Though they made a fine couple and were happy enough together, both knew—one more certainly than the other—that their relationship would end with graduation. Gilderoy frowned at the thought. She didn't seem so bothered, but she was always difficult to read.
"There is... one thing. One thing that is very little right now, but will be very big someday."
He looked back up at her, fingers absently tracing the pattern in the ornate carpet underfoot. "What?"
"I know that you will always be a liar, Gilderoy Lockhart—" And here he opened his mouth to protest, but a slim finger pressed his lips closed. "But one day you will be handed a blank slate, and you must promise me that you will take it."
He considered her words for a few moments, then nodded. "I promise."
Part of him wanted to ask what she meant, when this slate-handing would happen, but most of him knew better. He trusted her.
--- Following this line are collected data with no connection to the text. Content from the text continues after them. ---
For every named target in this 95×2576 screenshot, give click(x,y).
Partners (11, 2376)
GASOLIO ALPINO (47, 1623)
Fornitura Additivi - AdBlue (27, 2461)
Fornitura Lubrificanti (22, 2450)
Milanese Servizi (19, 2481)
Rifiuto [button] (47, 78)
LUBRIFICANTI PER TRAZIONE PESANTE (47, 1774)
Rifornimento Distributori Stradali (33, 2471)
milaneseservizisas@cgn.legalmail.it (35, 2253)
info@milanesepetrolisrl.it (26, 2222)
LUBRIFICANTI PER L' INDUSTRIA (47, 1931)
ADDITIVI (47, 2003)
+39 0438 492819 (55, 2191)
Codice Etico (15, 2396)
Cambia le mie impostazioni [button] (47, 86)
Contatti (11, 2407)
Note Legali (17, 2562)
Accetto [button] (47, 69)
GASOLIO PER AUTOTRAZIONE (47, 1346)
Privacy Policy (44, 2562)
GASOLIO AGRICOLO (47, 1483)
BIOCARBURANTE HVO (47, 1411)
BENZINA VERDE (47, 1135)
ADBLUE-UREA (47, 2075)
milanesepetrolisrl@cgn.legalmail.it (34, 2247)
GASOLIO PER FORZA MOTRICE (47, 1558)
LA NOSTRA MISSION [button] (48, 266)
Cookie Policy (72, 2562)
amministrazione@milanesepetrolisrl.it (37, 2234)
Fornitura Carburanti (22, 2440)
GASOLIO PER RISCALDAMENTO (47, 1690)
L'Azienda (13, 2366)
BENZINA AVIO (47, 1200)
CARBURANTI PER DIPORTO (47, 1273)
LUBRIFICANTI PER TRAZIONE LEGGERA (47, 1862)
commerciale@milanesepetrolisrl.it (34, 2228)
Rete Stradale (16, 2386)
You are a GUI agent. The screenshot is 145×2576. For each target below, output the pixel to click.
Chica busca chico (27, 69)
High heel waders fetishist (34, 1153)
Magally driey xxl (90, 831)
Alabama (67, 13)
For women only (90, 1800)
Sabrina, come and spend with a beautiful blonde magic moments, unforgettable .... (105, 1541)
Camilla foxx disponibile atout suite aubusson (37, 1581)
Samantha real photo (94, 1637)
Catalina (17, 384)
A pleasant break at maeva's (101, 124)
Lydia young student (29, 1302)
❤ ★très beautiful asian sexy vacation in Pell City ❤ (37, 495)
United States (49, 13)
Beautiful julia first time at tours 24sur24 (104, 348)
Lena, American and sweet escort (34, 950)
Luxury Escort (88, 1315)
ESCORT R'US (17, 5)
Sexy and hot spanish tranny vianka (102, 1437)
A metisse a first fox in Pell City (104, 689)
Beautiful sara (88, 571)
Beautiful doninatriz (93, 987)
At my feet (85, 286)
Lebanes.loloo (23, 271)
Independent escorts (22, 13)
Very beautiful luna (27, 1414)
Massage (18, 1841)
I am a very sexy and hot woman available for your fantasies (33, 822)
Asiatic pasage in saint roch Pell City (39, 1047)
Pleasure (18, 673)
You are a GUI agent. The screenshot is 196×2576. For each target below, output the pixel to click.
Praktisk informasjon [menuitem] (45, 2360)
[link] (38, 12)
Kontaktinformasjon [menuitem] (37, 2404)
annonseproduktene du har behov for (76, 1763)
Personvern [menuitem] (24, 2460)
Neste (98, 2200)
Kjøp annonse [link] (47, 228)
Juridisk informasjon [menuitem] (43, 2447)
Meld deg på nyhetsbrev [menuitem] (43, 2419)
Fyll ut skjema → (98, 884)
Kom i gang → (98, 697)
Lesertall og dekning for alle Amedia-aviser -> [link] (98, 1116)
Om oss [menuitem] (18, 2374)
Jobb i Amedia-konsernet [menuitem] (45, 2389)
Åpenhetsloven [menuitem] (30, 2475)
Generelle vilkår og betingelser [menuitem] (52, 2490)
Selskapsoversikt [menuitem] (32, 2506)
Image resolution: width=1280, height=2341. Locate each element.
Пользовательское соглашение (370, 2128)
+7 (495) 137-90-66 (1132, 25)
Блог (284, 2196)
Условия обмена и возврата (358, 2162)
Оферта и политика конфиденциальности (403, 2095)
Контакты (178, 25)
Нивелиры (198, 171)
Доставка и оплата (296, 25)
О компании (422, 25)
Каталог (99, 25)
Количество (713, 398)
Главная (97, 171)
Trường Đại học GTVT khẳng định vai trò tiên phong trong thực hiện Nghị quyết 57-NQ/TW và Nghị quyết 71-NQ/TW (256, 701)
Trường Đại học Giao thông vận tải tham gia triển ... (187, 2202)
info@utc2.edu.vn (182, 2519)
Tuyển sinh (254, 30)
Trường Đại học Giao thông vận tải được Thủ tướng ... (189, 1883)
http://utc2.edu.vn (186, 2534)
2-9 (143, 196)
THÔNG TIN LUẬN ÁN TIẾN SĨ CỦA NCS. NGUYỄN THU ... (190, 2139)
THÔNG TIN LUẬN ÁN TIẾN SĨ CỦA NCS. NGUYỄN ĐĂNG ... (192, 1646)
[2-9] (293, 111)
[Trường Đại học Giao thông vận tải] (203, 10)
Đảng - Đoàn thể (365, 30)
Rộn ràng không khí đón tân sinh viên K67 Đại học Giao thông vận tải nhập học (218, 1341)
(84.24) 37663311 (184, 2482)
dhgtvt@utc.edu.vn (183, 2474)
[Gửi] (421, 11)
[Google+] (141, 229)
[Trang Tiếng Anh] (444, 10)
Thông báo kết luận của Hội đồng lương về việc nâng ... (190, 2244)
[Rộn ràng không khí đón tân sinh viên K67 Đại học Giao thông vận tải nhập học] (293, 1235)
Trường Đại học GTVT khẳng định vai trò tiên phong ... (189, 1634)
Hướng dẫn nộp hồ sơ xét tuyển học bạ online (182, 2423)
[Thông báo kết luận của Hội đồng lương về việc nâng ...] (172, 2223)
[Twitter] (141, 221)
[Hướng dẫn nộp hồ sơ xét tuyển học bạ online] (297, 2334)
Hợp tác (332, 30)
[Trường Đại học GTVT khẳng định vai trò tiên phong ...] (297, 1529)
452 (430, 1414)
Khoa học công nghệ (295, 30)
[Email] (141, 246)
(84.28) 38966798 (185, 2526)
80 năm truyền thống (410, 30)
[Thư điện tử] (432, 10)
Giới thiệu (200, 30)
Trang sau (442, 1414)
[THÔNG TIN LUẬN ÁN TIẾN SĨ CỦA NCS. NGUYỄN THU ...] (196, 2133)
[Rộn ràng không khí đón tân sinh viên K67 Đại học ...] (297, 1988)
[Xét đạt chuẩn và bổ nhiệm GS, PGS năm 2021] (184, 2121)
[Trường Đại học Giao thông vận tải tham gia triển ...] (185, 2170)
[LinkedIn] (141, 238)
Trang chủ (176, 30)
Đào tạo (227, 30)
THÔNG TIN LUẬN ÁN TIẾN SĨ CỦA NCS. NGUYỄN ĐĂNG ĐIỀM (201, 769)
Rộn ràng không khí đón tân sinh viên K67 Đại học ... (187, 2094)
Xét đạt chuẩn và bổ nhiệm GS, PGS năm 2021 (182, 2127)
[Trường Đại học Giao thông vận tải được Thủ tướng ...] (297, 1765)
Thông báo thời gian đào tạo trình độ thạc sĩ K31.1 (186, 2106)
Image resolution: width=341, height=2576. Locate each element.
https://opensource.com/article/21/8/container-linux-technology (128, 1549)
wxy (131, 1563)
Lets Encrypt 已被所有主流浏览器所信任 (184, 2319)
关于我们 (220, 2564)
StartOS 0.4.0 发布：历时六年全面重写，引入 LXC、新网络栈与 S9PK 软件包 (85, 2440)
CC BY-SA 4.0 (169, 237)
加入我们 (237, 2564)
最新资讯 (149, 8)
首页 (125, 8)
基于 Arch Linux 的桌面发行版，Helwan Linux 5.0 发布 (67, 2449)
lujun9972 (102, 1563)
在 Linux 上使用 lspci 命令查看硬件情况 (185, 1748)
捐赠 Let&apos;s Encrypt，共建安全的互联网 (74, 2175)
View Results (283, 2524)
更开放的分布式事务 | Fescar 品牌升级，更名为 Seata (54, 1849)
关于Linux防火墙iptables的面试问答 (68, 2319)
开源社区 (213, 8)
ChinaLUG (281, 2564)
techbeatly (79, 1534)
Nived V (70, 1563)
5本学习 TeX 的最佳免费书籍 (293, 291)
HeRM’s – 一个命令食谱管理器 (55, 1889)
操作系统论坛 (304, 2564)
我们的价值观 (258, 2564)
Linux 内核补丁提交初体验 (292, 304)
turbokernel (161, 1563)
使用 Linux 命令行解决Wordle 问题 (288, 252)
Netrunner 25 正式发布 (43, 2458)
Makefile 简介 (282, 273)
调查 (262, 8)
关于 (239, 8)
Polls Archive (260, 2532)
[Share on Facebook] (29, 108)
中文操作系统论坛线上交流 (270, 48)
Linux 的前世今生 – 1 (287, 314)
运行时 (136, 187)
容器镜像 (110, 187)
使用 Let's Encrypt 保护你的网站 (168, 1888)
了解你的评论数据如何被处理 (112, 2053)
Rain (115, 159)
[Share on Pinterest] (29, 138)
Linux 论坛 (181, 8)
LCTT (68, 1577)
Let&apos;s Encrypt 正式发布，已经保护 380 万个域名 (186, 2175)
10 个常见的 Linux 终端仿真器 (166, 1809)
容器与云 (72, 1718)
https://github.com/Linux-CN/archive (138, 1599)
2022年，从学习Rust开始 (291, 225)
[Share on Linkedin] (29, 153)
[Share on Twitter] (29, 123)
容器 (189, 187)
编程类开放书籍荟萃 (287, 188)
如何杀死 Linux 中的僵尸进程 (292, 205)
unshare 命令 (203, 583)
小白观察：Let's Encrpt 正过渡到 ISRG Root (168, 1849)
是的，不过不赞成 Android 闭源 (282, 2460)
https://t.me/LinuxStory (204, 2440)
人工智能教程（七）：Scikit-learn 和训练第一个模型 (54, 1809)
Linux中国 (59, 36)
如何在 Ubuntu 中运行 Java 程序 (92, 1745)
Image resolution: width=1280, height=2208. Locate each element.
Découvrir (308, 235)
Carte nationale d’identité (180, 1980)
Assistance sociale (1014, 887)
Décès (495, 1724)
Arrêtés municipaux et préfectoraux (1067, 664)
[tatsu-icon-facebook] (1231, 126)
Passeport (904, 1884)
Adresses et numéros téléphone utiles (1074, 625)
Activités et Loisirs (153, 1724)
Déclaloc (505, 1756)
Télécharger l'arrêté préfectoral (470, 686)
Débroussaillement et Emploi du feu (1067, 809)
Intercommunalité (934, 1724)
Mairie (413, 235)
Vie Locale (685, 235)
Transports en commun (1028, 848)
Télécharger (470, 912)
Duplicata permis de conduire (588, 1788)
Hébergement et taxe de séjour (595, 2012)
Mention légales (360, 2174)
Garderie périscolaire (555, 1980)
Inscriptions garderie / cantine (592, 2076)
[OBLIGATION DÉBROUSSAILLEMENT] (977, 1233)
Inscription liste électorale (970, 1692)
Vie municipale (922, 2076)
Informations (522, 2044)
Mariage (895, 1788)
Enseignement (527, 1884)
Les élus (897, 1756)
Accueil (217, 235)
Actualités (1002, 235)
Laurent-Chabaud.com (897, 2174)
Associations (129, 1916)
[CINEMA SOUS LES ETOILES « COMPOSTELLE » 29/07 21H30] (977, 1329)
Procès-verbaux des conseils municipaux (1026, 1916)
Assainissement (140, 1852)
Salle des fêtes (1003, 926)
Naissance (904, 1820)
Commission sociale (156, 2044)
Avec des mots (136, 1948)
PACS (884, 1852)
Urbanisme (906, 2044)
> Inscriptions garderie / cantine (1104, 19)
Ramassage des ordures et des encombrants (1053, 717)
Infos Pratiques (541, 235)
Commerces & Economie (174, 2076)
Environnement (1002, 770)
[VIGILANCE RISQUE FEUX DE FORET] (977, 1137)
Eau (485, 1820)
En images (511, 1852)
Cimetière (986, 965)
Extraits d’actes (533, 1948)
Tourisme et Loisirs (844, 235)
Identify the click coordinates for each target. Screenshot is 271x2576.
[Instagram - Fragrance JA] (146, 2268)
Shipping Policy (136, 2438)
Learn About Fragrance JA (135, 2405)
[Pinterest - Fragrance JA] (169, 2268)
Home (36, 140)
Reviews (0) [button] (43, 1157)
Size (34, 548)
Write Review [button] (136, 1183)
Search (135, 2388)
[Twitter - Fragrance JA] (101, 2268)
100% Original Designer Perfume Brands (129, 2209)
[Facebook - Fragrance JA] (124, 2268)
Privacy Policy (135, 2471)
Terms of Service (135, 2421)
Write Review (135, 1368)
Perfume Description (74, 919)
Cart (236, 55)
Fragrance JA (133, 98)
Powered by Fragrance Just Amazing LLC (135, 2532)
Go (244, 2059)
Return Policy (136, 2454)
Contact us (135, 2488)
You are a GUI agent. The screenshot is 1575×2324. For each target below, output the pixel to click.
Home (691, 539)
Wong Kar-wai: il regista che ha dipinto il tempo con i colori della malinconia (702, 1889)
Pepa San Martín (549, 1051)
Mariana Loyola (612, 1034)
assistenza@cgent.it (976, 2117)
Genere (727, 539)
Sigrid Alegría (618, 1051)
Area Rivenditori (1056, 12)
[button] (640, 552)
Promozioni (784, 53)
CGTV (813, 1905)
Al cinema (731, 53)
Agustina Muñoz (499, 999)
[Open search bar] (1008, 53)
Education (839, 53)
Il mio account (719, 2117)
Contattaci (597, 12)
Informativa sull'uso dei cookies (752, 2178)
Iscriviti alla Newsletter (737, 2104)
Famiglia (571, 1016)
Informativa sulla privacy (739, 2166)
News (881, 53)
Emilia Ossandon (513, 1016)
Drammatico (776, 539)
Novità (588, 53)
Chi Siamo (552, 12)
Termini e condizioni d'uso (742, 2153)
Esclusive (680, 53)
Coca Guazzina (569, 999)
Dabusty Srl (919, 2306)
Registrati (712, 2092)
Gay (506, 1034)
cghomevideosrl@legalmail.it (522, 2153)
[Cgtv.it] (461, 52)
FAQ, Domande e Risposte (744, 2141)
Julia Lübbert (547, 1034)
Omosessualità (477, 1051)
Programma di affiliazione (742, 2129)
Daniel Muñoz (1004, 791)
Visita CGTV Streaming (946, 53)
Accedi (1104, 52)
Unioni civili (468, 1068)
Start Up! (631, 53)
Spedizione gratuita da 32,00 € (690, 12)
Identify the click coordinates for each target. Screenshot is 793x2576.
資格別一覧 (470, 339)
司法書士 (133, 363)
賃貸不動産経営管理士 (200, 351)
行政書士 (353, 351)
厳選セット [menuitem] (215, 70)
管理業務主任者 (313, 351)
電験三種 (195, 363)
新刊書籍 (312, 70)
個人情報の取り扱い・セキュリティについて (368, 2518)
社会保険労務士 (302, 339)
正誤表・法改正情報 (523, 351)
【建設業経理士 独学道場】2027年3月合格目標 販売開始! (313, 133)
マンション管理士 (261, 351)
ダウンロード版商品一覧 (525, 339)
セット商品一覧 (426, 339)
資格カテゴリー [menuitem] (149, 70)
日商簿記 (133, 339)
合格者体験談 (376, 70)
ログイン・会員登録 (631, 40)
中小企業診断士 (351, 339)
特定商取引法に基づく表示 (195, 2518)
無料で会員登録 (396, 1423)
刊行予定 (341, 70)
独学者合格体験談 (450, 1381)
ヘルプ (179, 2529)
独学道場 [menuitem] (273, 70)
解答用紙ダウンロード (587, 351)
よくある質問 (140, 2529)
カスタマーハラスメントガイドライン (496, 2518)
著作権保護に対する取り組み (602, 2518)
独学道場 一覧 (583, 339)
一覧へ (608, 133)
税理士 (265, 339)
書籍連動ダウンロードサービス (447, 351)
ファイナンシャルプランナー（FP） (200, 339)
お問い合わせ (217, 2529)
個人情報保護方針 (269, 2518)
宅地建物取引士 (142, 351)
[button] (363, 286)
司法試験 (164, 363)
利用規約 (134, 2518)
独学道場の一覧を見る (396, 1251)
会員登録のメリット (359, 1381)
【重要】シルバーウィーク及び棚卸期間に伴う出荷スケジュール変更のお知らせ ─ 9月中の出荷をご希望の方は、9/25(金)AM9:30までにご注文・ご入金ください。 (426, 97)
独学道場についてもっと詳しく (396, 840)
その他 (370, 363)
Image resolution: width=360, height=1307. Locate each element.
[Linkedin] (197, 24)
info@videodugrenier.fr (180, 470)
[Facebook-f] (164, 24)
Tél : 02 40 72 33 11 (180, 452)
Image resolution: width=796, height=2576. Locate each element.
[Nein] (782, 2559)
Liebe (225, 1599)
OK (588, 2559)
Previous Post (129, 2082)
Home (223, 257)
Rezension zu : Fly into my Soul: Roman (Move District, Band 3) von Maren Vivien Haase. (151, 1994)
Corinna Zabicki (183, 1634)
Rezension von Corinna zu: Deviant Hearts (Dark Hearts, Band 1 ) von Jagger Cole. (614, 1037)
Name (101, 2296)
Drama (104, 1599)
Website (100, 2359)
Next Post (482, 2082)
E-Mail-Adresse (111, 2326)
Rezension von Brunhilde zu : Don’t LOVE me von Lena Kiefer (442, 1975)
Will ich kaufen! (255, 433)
Sybill Trelawney, after all, was rarely wrong.
When he opens his eyes, he's atop the Kashtta once more. The nausea's faded and his heart's back in his chest, but he can't shake the feeling that he won't be able to keep his promise. Even he's not sure who he is under all the lies and expensive fabric, so how can anyone expect him to let it all drop away so easily?
A breeze kicks up. He shivers, casts one more glance at the sky, then heads inside.